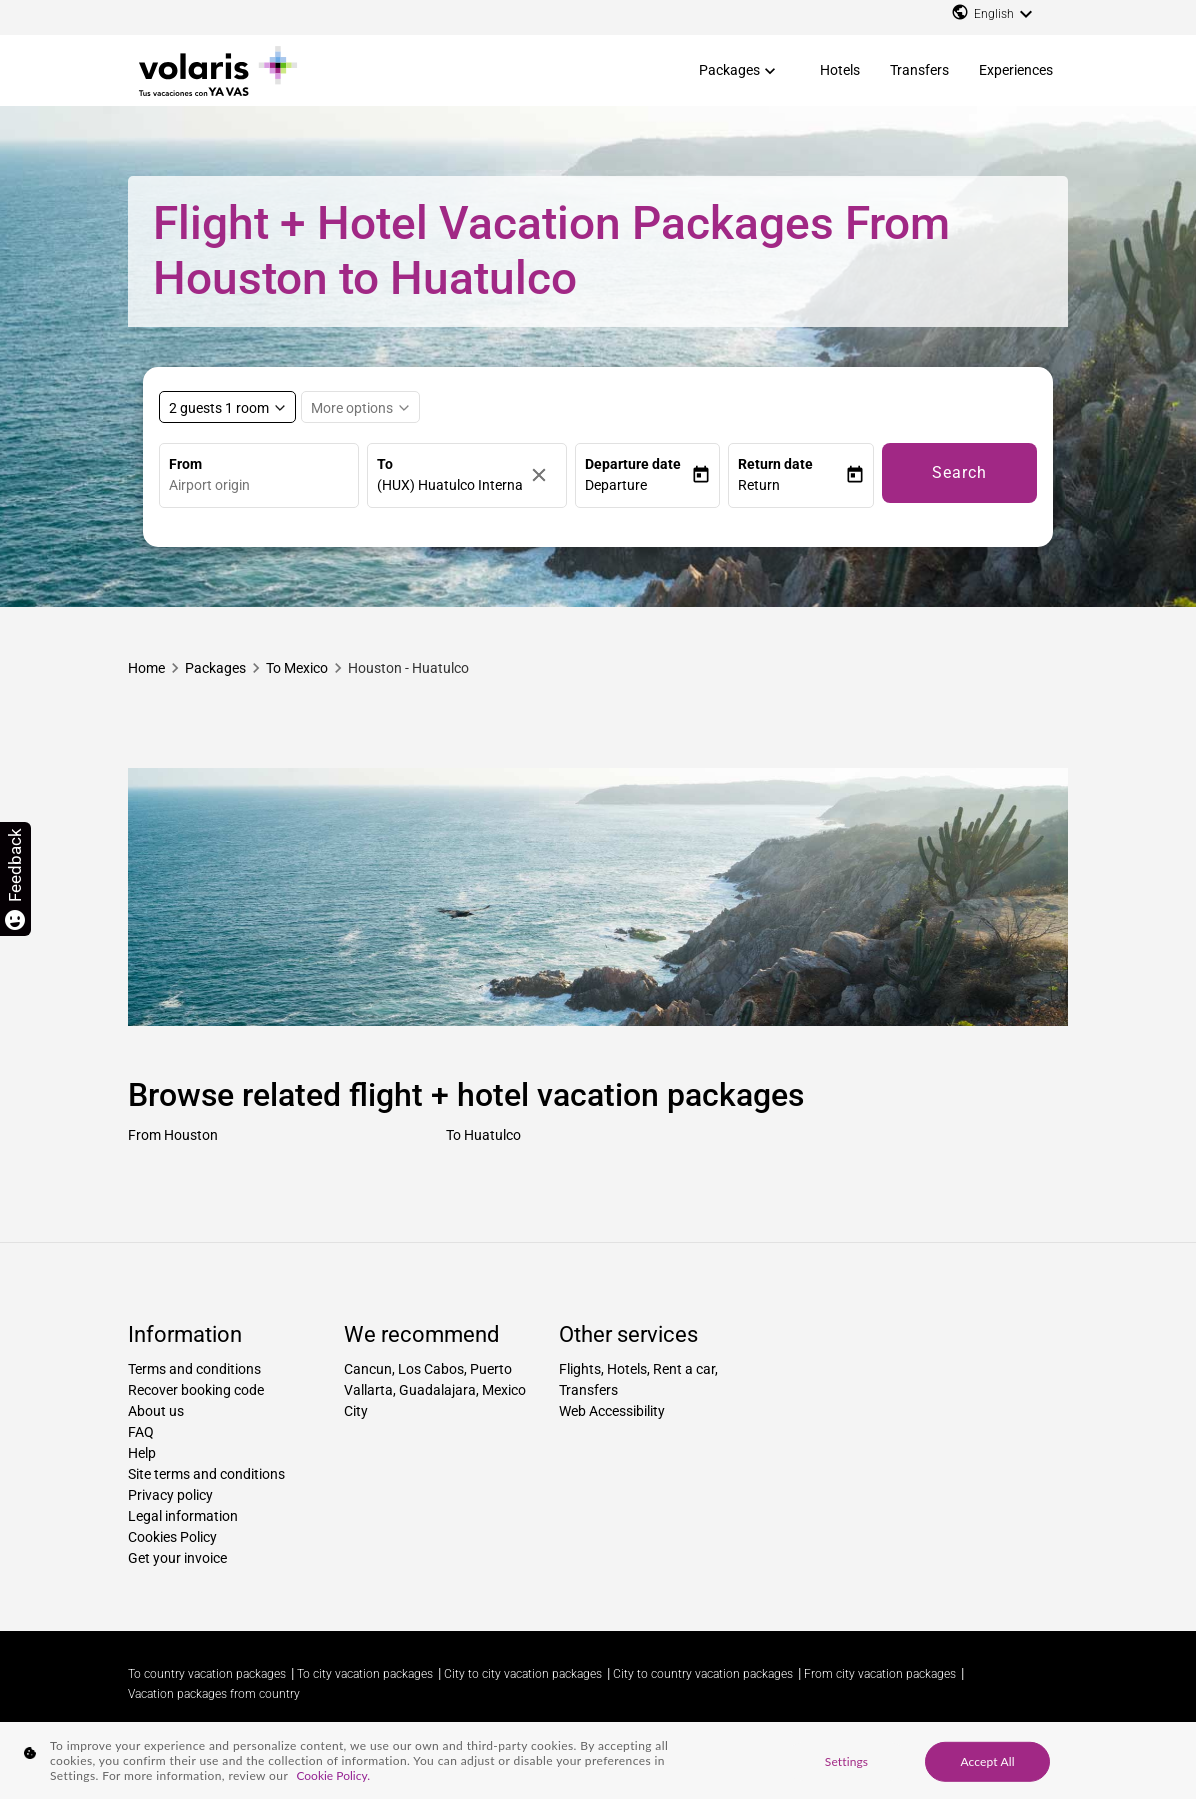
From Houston (173, 1135)
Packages (729, 70)
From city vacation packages (880, 1674)
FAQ (141, 1432)
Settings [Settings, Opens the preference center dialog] (846, 1760)
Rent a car (684, 1369)
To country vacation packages (207, 1674)
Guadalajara (437, 1390)
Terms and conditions (194, 1369)
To (385, 464)
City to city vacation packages (523, 1674)
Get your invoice (177, 1558)
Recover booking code (196, 1390)
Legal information (183, 1516)
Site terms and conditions (206, 1474)
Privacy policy (170, 1495)
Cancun (368, 1369)
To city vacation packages (365, 1674)
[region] (598, 1760)
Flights (580, 1369)
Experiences (1016, 70)
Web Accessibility (612, 1411)
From (185, 464)
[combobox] (263, 485)
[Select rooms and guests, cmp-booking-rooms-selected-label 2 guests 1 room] (227, 407)
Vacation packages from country (214, 1694)
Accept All (987, 1760)
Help (142, 1453)
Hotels (840, 70)
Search (959, 472)
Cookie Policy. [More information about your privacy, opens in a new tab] (333, 1775)
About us (156, 1411)
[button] (638, 485)
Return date (775, 464)
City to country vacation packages (703, 1674)
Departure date (633, 464)
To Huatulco (483, 1135)
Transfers (919, 70)
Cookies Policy (172, 1537)
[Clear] (544, 475)
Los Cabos (431, 1369)
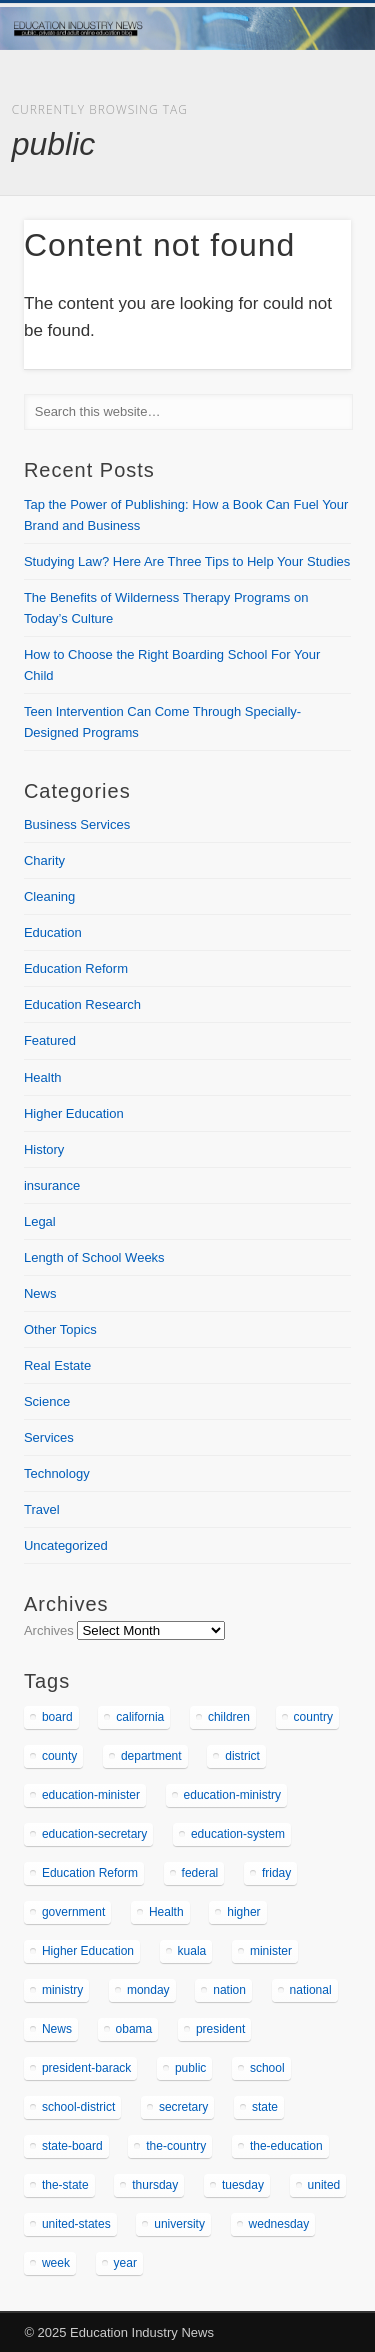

————————

What you have to do: Update the material above by changing every "Settings" to "Preferences" and keeping everything else the same. Leave out the pictures.

Task result:
From Houston (173, 1135)
Packages (729, 70)
From city vacation packages (880, 1674)
FAQ (141, 1432)
Preferences [Preferences, Opens the preference center dialog] (846, 1760)
Rent a car (684, 1369)
To country vacation packages (207, 1674)
Guadalajara (437, 1390)
Terms and conditions (194, 1369)
To (385, 464)
City to city vacation packages (523, 1674)
Get your invoice (177, 1558)
Recover booking code (196, 1390)
Legal information (183, 1516)
Site terms and conditions (206, 1474)
Privacy policy (170, 1495)
Cancun (368, 1369)
To city vacation packages (365, 1674)
[region] (598, 1760)
Flights (580, 1369)
Experiences (1016, 70)
Web Accessibility (612, 1411)
From (185, 464)
[combobox] (263, 485)
[Select rooms and guests, cmp-booking-rooms-selected-label 2 guests 1 room] (227, 407)
Vacation packages from country (214, 1694)
Accept All (987, 1760)
Help (142, 1453)
Hotels (840, 70)
Search (959, 472)
Cookie Policy. [More information about your privacy, opens in a new tab] (333, 1775)
About us (156, 1411)
[button] (638, 485)
Return date (775, 464)
City to country vacation packages (703, 1674)
Departure date (633, 464)
To Huatulco (483, 1135)
Transfers (919, 70)
Cookies Policy (172, 1537)
[Clear] (544, 475)
Los Cabos (431, 1369)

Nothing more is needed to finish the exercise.